Attorney Laura Anthony Hosts LawCast; Regulation A+ and the Legal Aspects of Testing the Waters

Attorney Laura Anthony Hosts LawCast; Regulation A+ and the Legal Aspects of Testing the Waters- In addition to the legal aspects of testing the waters, a company needs to consider the practical business aspects as well, including whether they should test the waters at all. I’ve engaged in quite a bit of healthy discussion on the topic, and read just as much.

Testing the waters can be helpful in determining whether proceeding with a Regulation A+ offering is the right course for a company. A Regulation A+ offering is not inexpensive. A company needs to complete an audit, incur legal fees and incur direct and indirect marketing and offering expenses. In addition to the direct offering expenses, management will need to focus an inordinate amount of time on the offering itself, which time will detract from business operations.

Testing the waters can also help to build up investor interest and excitement for an offering prior to its actual launch or “going live”. Moreover, testing the waters may have the secondary effect of increasing product sales, customer acquisition and brand awareness.

Keep in mind that a successful test-the-waters process does not ensure a successful offering. Far less than 50% of potential investors that indicate interest in an offering actually follow through with an investment. That figure may actually be much lower. Several sources put the conversion from a test-the-waters indication of interest to an actual investment 3- 5%.

Also, an ill-prepared or poorly executed test-the-waters campaign may prove extremely detrimental to what may otherwise have been a successful offering process. I have seen some companies attempt to test the waters without any legal or other guidance whatsoever, through social media or their own websites. These campaigns generally are not only unsuccessful but present a poor public image. In this case, a company may need to pull all offering plans for a “cooling-off period” before launching again with better guidance.
As with all public offering documents filed with the SEC, a company must also consider the public availability of test-the-waters materials, and education for competitors, including knowledge of the offering itself. If a company does not want a competitor to learn of their business and offering plans that company may be better suited filing a confidential registration statement or sticking with private offerings.

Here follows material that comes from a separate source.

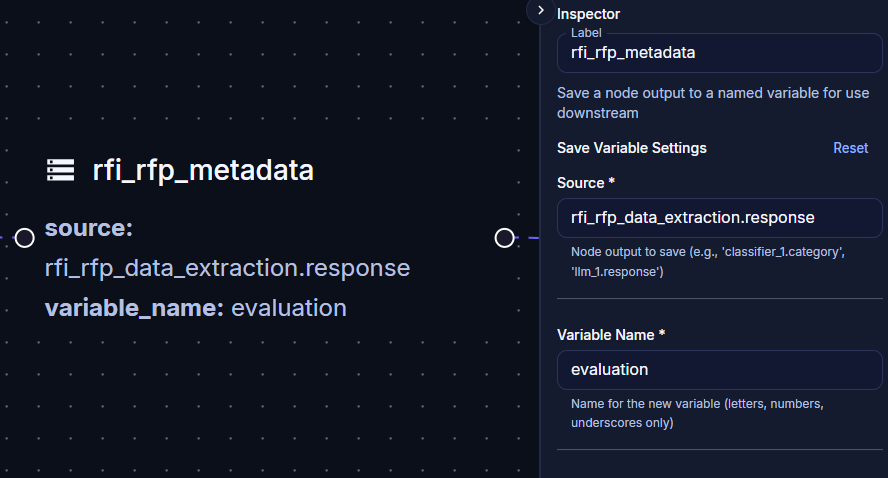The height and width of the screenshot is (478, 888).
Task: Click the small Label caption above the field
Action: click(586, 33)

Once a company determines to proceed with testing the waters, preparation is key. A company and its advisors need to prepare materials that are not only creatively compelling from a general marketing standpoint but that are also compelling to a reasonably sophisticated investor. That requires researching recent deal flow from the same and similar industry groups, as well as knowing what deal parameters have been successful and what have not and understanding the constantly changing investor appetite.

A company must also consider who it is directing its campaign towards. A different approach may be used when soliciting a long-standing customer or fan base with prior knowledge of a business, than for a list of broker-dealer clients that have never heard of the company before.